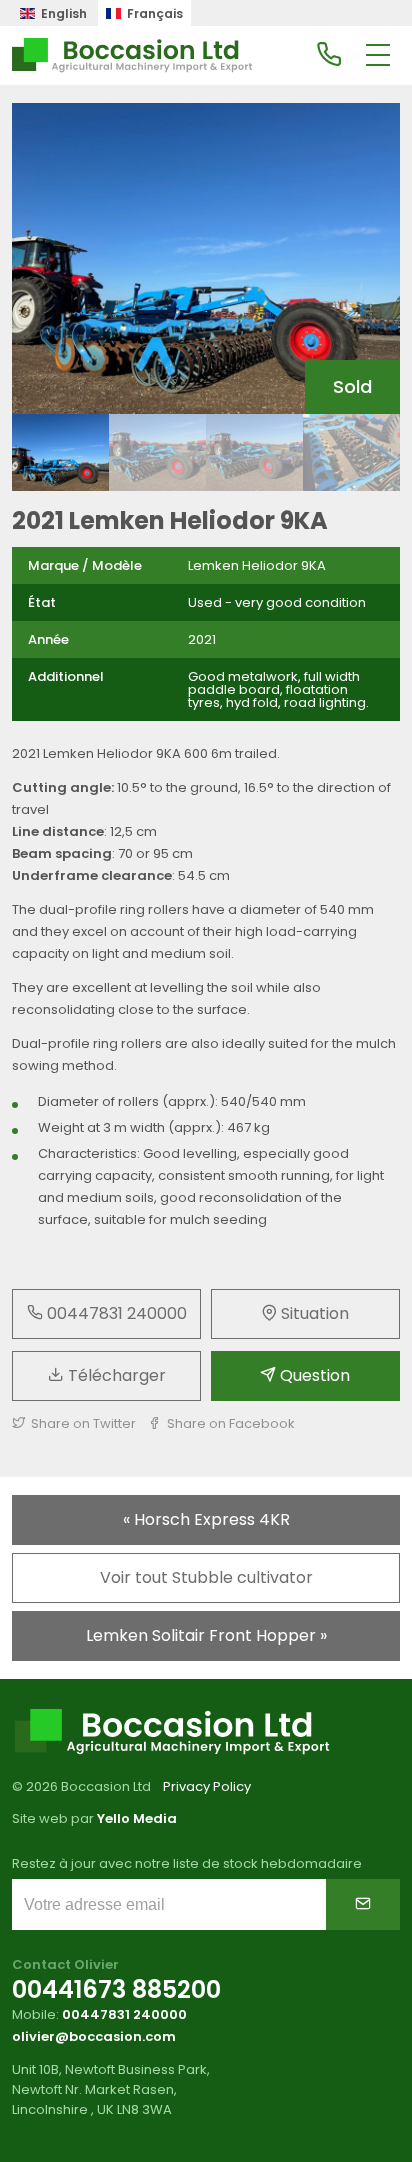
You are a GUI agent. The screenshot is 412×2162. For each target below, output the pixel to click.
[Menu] (378, 56)
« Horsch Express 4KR (206, 1519)
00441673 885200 (116, 1989)
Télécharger (115, 1375)
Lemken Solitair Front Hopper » (206, 1635)
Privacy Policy (207, 1786)
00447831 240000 (115, 1313)
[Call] (329, 56)
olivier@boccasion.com (94, 2036)
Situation (313, 1313)
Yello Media (137, 1818)
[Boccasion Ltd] (132, 55)
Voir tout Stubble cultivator (206, 1577)
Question (313, 1375)
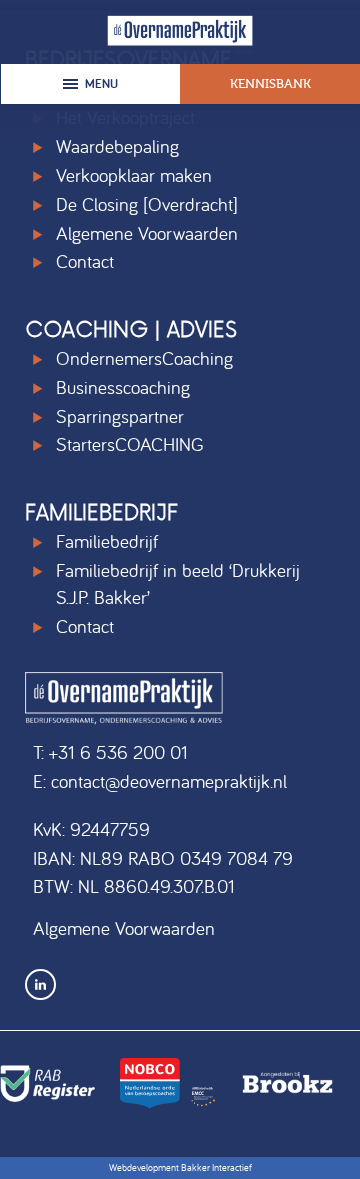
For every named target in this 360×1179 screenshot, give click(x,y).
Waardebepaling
┄┄┄┄┄┄
» What the task asks: Retype all the entries exactly; drop the pictures.

» Response box:
You are a GUI agent. The screenshot is 412×2162. For each target below, output the pixel to click.
[Menu] (378, 56)
« Horsch Express 4KR (206, 1519)
00441673 885200 (116, 1989)
Télécharger (115, 1375)
Lemken Solitair Front Hopper » (206, 1635)
Privacy Policy (207, 1786)
00447831 240000 (115, 1313)
[Call] (329, 56)
olivier@boccasion.com (94, 2036)
Situation (313, 1313)
Yello Media (137, 1818)
[Boccasion Ltd] (132, 55)
Voir tout Stubble cultivator (206, 1577)
Question (313, 1375)
For every named target in this 360×1179 screenshot, give click(x,y).
Waardebepaling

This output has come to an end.